Se tiró a sus brazos, antes de que la anciana tuviera tiempo de retroceder. Porque doña Eloísa veía algo muy raro. Una mujer con el cabello rojizo, quemado, vestida de verde, con una cara completamente llena de tiznones, donde relucían unos ojos verdes también. Doña Eloísa temió deshacerse en aquel impetuoso abrazo.

– Hija… ¿No te habrás equivocado?… Ahora no recuerdo…

– Soy Mercedes, la hermana de María Rosa.

– ¡Dios mío!… Pasa.

Mercedes siguió a la señora a lo largo de un pasillo oscuro. Luego se abrió una puerta y apareció una alegre habitación, y una alegre galería de cristales donde cantaban en su jaula dos canarios y se abrían flores en macetas. Una mujer joven, de cara severa, daba su papilla a un niño de un año, que no quería tomarla. Se volvió, y sus ojos se abrieron con cierto espanto, luego con irritación, al ver a su abuela seguida de aquel esperpento.
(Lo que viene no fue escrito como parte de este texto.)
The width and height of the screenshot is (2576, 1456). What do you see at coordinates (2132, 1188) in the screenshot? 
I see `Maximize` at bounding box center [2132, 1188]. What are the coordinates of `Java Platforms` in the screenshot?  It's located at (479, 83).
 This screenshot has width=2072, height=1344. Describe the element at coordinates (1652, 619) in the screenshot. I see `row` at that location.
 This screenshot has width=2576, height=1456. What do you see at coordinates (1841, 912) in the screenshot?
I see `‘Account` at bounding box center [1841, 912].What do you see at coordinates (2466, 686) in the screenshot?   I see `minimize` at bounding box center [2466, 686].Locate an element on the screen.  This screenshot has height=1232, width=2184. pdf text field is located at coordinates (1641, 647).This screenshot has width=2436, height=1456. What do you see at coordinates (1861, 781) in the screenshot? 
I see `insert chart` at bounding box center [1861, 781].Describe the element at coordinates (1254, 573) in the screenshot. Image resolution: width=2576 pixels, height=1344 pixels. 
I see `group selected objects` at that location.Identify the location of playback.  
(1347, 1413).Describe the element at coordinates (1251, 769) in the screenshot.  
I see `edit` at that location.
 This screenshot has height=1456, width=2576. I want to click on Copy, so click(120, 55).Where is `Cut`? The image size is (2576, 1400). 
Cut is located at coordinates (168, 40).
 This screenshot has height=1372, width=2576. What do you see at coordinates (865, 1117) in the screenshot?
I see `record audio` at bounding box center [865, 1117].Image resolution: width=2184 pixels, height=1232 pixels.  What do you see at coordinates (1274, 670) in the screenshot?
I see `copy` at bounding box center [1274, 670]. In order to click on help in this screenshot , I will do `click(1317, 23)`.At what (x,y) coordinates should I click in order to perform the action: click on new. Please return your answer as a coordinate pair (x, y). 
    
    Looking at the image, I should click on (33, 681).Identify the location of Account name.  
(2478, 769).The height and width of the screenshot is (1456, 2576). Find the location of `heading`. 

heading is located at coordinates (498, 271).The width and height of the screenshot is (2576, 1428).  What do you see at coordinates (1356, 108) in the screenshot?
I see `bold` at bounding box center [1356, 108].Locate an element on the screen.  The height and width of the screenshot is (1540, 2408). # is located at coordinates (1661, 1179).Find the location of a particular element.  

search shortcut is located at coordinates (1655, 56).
– Hija, Lolita… Aquí tienes a tu tía Mercedes, que acaba de llegar.

– ¿A mi tía?… ¿Qué tía?

– La única hermana de tu madre.

Lolita se limpió la mano en una servilleta y luego la tendió a Mercedes.

– Perdone. Nunca había oído hablar de usted. Cayó un silencio penoso. Un silencio que sólo interrumpían los pájaros con sus gorjeos.

Mercedes se había derrumbado en una silla del comedor. Porque aquella habitación era un comedor muy bonito, abierto por una puerta corrediza a la amplia galería, donde estaba Lolita con su niño, y que estaba amueblada como un simpático cuarto de estar.

Mercedes miraba los cuadros de las paredes, el frutero del aparador, las blancas cortinas de la galería.

– ¡Dios mío! ¡Qué felicidad estar aquí!

Esta exclamación no encontró eco. Otra vez un silencio extraordinario volvió a caer sobre las mujeres, durante un minuto lo menos.